Als Mehrheitsaktionär und Vorstandschef von Ineos steuert James (Jim) Rat­cliffe aus Rolle VD einen Petrochemie-Riesen mit mehr als 15 000 Mitarbeitenden in rund 60 Werken. Mit Firmentöchtern in 16 Ländern ansässig, analysierte der promovierte Chemieingenieur jüngst in einem Gespräch mit der «Süddeutschen Zeitung» Vor- und Nachteile einzelner Standorte und erklärte schlüssig seinen Zuzug ans waadtländische Ufer des Genfersees 2010. Die britische Regierung hatte seine begründete Bitte «um Aufschub bei einer Mehrwertsteuerzahlung» brüsk abgelehnt – «obwohl sie den Banken Milliarden Pfund gegeben hatte».

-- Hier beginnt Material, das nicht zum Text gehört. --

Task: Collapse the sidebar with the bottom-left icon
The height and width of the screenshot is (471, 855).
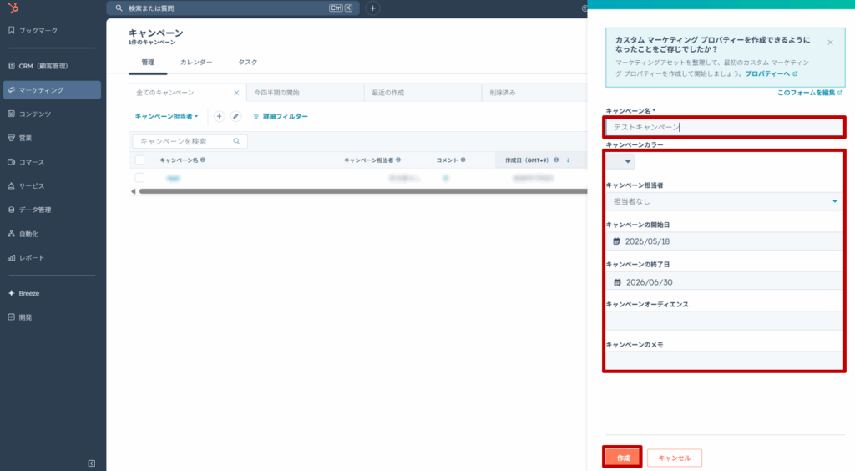Action: [92, 463]
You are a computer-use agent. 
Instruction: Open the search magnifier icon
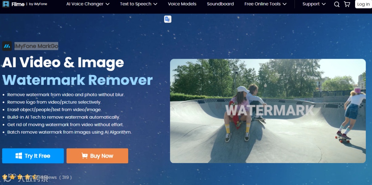click(x=337, y=4)
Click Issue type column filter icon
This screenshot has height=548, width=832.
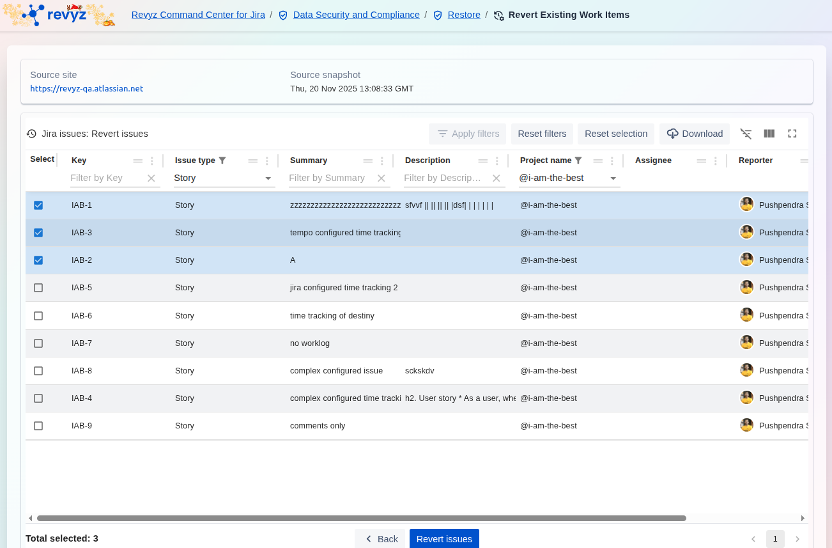coord(222,160)
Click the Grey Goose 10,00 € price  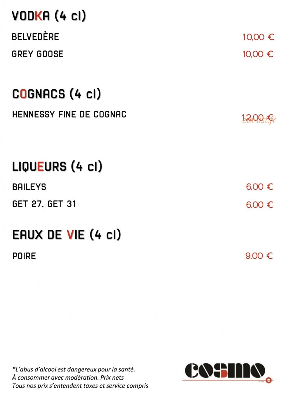tap(258, 54)
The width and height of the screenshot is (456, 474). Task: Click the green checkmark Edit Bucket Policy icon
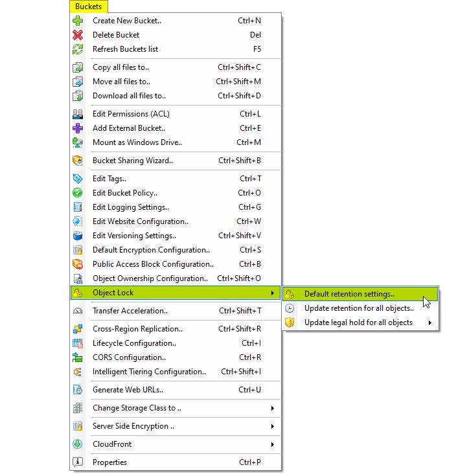[x=78, y=193]
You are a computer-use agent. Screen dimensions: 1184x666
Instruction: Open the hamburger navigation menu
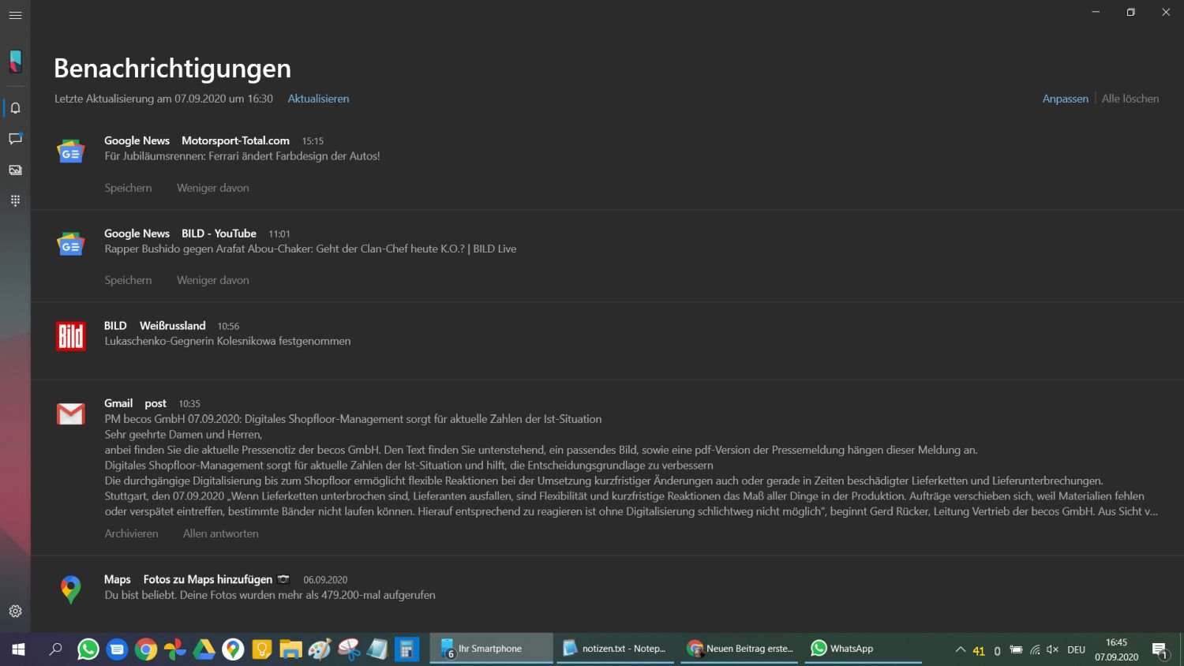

Über Politiker im Allgemeinen und besonders in der EU lästert Rat­cliffe: «Brüssel ist ein sehr ineffizienter Ort geworden. Die EU ist ineffizient, und ein Werk innerhalb der EU zu haben, bringt keine Vorteile.» Der Industrielle vergleicht die Ineos-Werke in Grossbritannien und Nor­wegen und urteilt: «Das macht keinen Unterschied für uns. Wir verkaufen von Norwegen aus ­genauso viele Produkte in die EU wie von Grossbritannien aus, weil die Märkte ohnehin offen sind.» Ketzerisch behauptet James Ratcliffe gar, nach einem Austritt seines Heimatlandes aus der EU «ginge es der britischen Wirtschaft vielleicht besser».